Directions for this task ->
Please copy out the entries below exactly, beginning with the line that contains "Kräutertag (237, 2446)" and ending with the line that contains "Datenschutzerklärung (869, 2371)", and include nothing outside that span.

Stored data ->
★ ★ ★ ★

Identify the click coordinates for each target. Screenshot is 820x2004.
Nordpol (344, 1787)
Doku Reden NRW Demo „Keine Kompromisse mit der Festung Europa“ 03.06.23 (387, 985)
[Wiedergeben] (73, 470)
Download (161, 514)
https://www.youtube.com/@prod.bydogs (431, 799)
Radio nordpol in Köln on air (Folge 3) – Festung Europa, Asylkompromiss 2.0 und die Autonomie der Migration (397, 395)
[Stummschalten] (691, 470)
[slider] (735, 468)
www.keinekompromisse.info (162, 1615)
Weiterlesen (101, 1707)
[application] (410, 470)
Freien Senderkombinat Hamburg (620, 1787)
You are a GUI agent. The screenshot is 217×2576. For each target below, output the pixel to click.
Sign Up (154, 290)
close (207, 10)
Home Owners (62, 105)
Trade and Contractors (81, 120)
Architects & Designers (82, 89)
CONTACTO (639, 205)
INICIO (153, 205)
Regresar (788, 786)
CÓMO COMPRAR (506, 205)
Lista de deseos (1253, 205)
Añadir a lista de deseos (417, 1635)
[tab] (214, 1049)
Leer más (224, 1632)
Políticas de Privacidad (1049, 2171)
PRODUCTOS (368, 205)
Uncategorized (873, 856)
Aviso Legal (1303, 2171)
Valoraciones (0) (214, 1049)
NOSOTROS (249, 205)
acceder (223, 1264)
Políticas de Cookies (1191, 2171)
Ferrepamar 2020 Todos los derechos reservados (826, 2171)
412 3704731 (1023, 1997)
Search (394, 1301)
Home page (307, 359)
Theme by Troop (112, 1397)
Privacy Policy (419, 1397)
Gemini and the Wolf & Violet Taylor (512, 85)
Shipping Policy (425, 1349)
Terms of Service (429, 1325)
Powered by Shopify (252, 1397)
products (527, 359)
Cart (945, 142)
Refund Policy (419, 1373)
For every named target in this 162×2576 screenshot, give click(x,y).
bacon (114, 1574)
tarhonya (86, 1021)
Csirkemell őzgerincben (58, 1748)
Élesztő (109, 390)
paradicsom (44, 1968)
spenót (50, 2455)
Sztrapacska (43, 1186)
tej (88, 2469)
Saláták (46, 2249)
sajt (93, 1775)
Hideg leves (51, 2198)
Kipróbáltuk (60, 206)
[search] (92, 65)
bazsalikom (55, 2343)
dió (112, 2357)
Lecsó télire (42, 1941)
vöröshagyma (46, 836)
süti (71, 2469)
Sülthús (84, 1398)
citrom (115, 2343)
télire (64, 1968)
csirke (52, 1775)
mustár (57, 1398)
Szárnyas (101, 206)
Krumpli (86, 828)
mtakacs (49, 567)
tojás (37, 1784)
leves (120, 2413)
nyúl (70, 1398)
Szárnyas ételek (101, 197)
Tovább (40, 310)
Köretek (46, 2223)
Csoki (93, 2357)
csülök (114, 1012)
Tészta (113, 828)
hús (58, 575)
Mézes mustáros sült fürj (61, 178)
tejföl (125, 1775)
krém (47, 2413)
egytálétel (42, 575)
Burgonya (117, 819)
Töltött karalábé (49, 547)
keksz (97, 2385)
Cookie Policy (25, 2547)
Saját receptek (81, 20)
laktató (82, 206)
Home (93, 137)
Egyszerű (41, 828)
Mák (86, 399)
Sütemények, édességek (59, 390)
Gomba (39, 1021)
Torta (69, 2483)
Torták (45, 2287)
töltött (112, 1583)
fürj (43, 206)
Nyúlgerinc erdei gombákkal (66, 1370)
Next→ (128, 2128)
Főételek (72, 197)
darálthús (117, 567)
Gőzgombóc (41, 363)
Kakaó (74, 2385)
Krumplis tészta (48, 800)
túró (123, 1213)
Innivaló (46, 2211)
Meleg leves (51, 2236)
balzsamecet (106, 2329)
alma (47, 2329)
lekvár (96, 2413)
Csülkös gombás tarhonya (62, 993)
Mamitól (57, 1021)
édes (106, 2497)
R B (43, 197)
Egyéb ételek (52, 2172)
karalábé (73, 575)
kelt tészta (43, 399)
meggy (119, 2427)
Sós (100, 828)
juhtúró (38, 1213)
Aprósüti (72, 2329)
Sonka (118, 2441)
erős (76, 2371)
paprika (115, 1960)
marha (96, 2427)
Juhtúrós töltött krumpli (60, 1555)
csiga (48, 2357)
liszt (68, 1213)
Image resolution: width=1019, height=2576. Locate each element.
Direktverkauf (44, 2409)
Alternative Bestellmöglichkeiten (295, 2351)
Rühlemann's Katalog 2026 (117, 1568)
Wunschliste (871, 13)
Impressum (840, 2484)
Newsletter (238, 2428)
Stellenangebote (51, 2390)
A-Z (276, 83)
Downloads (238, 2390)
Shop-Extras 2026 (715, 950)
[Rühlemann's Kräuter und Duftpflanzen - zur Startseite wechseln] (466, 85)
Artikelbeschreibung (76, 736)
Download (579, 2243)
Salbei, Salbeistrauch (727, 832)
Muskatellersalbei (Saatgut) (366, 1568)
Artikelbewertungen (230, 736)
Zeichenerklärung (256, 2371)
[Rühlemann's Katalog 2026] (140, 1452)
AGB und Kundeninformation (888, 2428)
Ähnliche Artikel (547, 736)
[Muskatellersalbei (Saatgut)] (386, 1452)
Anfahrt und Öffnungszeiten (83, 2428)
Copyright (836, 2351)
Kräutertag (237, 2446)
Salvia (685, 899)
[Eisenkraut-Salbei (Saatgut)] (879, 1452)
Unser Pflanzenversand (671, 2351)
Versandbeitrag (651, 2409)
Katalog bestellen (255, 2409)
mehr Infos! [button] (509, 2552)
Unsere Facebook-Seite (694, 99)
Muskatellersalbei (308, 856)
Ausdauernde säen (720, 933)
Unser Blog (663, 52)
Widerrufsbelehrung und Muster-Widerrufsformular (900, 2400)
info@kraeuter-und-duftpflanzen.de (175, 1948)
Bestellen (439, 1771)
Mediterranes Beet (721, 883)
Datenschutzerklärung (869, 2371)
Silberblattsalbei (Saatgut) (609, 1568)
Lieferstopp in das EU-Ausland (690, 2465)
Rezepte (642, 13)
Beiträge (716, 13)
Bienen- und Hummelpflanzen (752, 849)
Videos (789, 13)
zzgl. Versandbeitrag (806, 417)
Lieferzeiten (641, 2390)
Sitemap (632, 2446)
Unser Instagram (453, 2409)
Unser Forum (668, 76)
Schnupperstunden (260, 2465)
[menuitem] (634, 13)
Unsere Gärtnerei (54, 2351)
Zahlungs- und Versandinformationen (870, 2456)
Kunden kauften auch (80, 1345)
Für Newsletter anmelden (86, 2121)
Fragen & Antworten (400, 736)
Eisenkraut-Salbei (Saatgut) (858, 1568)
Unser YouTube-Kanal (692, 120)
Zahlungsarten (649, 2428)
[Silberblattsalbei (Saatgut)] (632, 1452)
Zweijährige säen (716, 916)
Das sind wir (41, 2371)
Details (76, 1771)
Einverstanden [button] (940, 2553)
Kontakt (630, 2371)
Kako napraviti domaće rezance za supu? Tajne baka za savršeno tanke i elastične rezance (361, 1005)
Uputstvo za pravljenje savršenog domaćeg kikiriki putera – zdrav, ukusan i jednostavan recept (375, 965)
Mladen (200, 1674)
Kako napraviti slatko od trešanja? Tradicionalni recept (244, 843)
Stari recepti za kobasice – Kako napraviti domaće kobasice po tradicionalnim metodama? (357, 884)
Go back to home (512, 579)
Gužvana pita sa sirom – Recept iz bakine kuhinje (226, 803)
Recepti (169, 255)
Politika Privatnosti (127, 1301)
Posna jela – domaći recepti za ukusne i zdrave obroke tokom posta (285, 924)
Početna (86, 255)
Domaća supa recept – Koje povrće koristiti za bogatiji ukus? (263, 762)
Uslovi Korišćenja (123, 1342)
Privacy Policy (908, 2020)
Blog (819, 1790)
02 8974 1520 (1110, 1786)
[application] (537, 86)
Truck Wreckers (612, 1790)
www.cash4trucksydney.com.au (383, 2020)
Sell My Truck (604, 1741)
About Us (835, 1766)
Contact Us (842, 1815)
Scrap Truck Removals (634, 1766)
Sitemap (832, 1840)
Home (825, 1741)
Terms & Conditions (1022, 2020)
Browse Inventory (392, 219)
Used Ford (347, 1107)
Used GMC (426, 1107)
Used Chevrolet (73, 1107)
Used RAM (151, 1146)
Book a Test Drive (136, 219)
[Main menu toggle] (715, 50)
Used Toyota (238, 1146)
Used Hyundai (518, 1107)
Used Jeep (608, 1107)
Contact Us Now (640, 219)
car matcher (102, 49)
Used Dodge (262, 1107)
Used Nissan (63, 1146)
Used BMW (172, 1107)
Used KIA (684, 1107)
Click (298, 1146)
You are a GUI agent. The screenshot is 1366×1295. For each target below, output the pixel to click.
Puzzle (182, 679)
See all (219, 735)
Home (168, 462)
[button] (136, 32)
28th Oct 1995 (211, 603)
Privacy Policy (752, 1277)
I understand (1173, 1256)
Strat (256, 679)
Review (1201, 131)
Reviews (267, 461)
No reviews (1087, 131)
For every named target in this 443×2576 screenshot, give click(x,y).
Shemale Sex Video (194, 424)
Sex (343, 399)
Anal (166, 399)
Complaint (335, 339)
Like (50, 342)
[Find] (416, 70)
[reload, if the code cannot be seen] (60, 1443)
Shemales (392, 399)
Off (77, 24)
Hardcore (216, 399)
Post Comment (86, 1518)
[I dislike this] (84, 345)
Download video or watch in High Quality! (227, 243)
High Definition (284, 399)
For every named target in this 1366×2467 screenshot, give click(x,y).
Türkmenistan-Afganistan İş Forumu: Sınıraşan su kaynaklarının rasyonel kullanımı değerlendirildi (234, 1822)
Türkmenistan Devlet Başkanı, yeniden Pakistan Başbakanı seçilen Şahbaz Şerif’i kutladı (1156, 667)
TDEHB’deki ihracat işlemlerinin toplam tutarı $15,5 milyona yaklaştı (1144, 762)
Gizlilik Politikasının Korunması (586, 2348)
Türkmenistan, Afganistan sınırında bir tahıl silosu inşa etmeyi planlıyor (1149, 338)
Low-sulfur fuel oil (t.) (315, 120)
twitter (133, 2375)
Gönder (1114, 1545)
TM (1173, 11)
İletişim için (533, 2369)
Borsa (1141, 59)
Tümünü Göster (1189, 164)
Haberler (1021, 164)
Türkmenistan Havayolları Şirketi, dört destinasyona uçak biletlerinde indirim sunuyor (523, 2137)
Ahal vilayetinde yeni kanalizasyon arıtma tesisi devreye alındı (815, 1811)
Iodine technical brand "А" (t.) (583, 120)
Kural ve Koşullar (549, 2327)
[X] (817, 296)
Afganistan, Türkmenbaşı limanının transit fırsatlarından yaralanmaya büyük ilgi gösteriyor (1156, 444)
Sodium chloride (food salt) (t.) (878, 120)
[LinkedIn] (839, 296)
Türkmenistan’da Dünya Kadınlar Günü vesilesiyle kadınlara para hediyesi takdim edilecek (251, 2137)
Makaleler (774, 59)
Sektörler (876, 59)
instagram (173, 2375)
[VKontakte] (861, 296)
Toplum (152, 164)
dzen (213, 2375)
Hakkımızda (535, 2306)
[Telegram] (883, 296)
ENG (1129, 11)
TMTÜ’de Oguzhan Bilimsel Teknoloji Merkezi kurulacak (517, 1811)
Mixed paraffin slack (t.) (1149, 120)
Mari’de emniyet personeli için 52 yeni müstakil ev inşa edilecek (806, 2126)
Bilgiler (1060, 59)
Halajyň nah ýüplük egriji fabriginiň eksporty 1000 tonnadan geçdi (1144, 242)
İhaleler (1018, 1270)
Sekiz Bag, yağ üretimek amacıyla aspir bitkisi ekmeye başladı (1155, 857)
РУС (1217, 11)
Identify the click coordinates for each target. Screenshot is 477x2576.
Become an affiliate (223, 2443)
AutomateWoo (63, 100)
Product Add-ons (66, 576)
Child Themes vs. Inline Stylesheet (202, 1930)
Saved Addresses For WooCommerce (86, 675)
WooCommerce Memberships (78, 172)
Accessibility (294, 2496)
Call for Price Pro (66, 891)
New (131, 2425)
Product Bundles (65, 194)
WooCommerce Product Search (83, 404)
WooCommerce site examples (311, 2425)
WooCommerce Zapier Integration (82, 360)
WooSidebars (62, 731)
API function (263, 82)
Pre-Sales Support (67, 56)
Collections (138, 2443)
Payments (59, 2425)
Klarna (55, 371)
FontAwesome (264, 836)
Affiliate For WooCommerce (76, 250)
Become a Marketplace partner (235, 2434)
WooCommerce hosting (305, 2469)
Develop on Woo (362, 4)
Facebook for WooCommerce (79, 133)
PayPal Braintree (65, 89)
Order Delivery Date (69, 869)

★ ★ ★ ★

Solution to the problem ->
Kräutertag (237, 2446)
Salvia (685, 899)
[Eisenkraut-Salbei (Saatgut)] (879, 1452)
Unser Pflanzenversand (671, 2351)
Versandbeitrag (651, 2409)
Katalog bestellen (255, 2409)
mehr Infos! [button] (509, 2552)
Unsere Facebook-Seite (694, 99)
Muskatellersalbei (308, 856)
Ausdauernde säen (720, 933)
Unser Blog (663, 52)
Widerrufsbelehrung und Muster-Widerrufsformular (900, 2400)
info@kraeuter-und-duftpflanzen.de (175, 1948)
Bestellen (439, 1771)
Mediterranes Beet (721, 883)
Datenschutzerklärung (869, 2371)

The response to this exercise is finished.